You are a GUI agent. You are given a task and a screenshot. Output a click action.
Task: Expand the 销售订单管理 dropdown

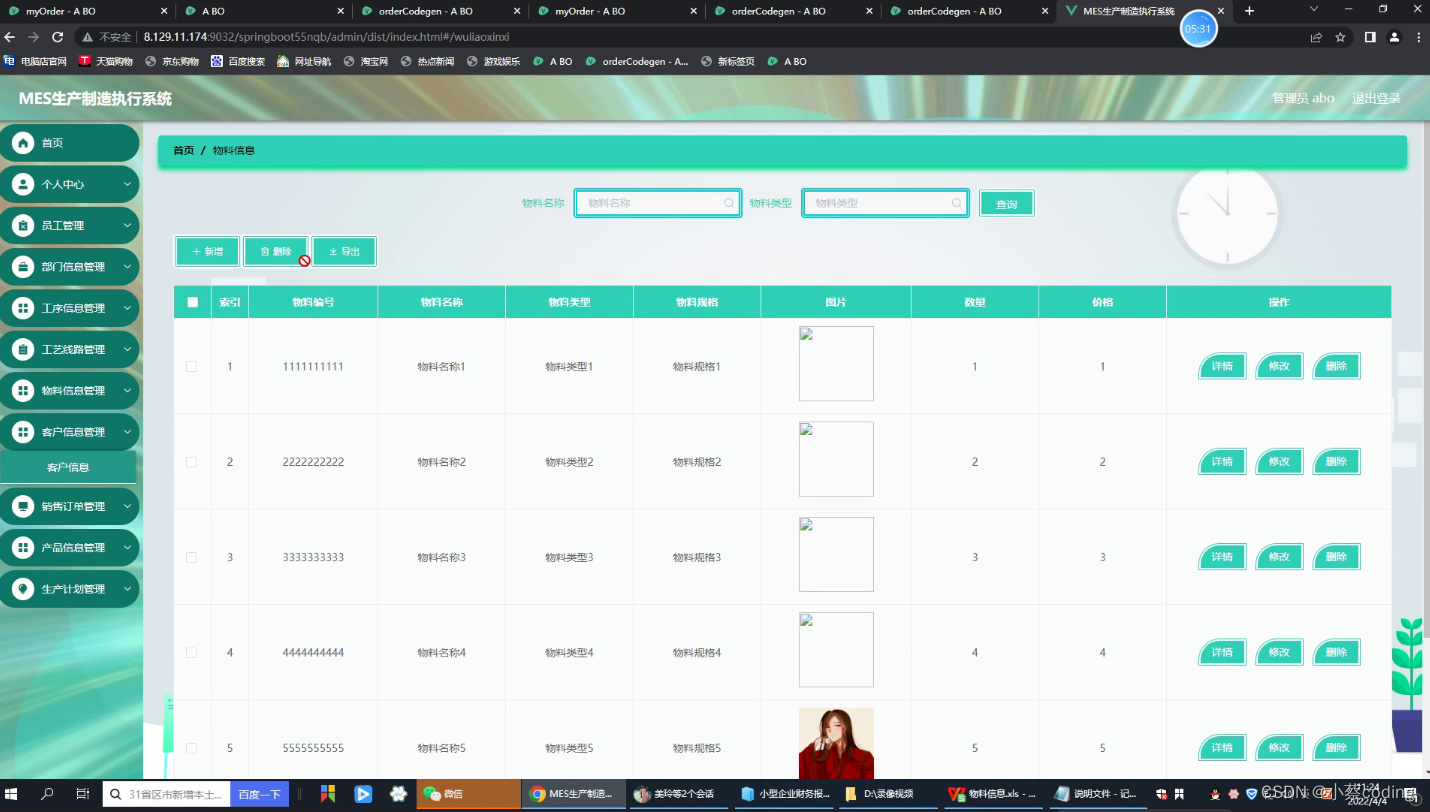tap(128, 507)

=-=-=

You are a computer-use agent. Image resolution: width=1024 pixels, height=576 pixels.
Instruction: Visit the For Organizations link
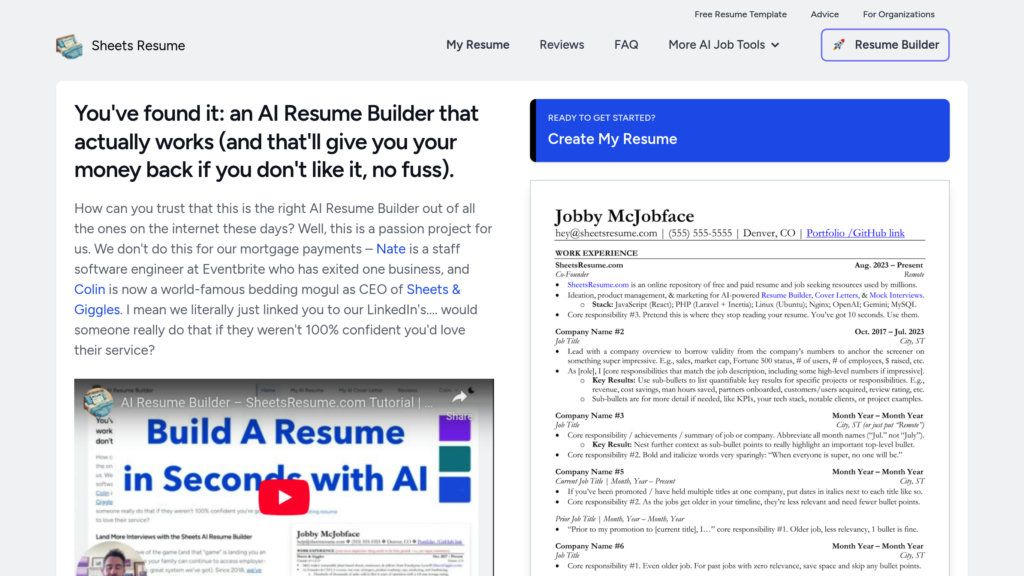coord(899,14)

=-=-=

### REQUIREMENT
Please output the stretch of items from the line containing "You are a GUI" through the line containing "tap(128, 507)", both lines included, reproducing it word for word with the pictures left out.

### OUTPUT FOR THIS EXERCISE
You are a GUI agent. You are given a task and a screenshot. Output a click action.
Task: Expand the 销售订单管理 dropdown

tap(128, 507)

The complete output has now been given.